I've inherited a similar bit of code that kicks in right after pivot (of Linux boot) and tries to disassemble and clean up whatever storage was concocted by the previous steps during boot, and then proceeds to assemble it using some user-supplied layout.
The code is awful, but, really, if anyone's to blame, it's the Linux people who never cared to systematize and unify system's understanding and representation of storage.
Got rabbit holed... I love this ad - https://www.os2museum.com/wp/os2-history/os2-beginnings/1987... - it is a sort of weird mixture of Steve Job's Apple smooth talking and desperate street seller at the same time.
I'm not nearly expert enough to judge, but to me it smells like heavy wizardry.
"Desperation" or random iterations until it passed every test. It doesn't seem to have a lot of opcodes. How much time did it take to find the algorithm with the processing speed of their time?
Somewhat off topic, but your network switches don't still come with metal cases? I get the cheapest stuff that's likely to be reasonably good quality and they all have metal cases.
This triggered my PTSD haha
The removal of "This..." from the title here really confuses it.
With "This", it's obvious the title is "(This code) smells of desperation". The submitted title is ambiguous; it could mean "(Code smells) of desperation".
> But the code in WIN87EM.DLL looks very much like the result of changes made in desperation until it worked somehow, even though the changes made little or no sense.
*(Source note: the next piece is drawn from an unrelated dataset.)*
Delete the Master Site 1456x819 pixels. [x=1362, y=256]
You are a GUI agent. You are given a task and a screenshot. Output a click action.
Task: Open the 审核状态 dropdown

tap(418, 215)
This is how the characters in Coding Machines realized something was up, assembly instructions involving carry bits that made no sense, that they later realized was how an AI writes code: https://www.teamten.com/lawrence/writings/coding-machines/
> It took us the rest of the afternoon to pick through the convoluted jump targets and decode four consecutive instructions. That snippet, it turns out, was finding the sign of an integer. Anyone else would have done a simple comparison and a jump to set the output register to -1, 0, or 1, but the four instructions were a mess of instructions that all either set the carry bit as a side-effect, or used it in an unorthodox way.